Content starts

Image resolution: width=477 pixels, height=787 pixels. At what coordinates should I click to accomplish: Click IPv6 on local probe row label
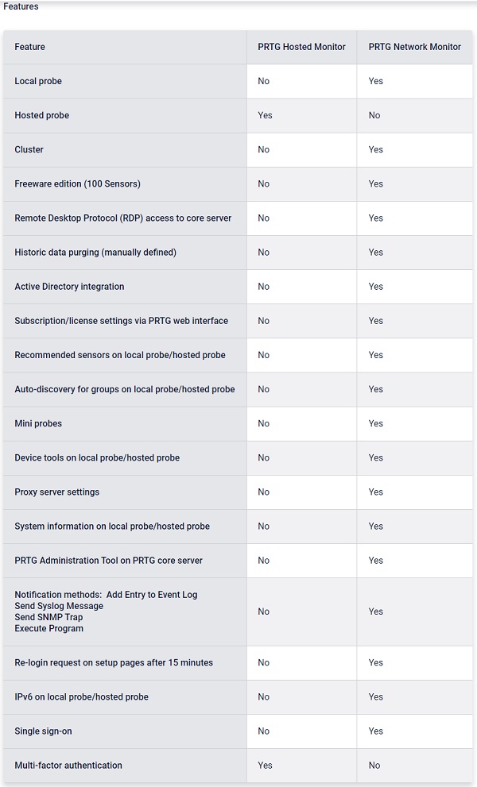(x=81, y=696)
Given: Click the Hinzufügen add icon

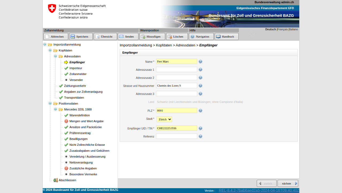Looking at the screenshot, I should 143,36.
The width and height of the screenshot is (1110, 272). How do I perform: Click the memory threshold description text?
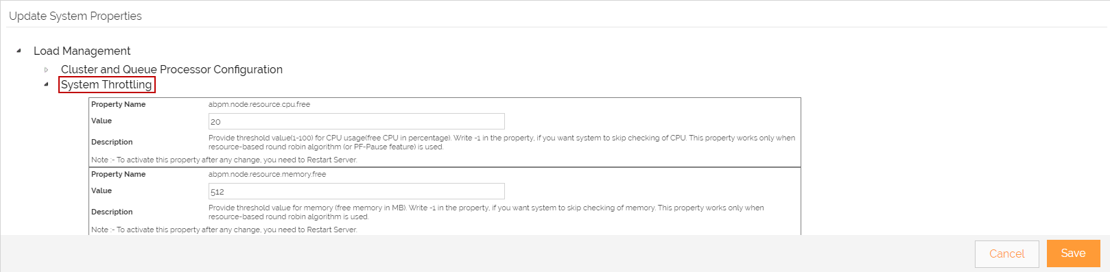(486, 212)
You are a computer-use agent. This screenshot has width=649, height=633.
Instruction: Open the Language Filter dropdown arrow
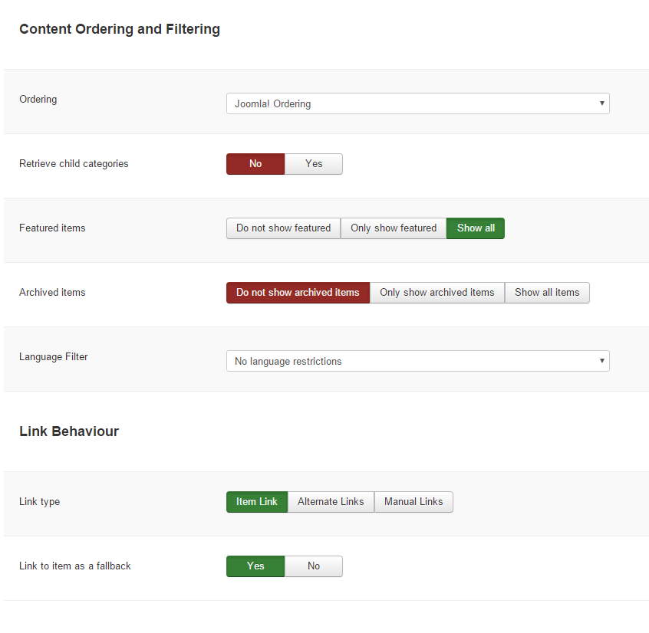(601, 361)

Content ends

** About this exercise **
Leave out the pictures, and extract exactly the lines from the one with "You are a computer-use" through the end of the records, both ends included.

** Solution for this task **
You are a computer-use agent. This screenshot has width=649, height=633.
Instruction: Open the Language Filter dropdown arrow
(601, 361)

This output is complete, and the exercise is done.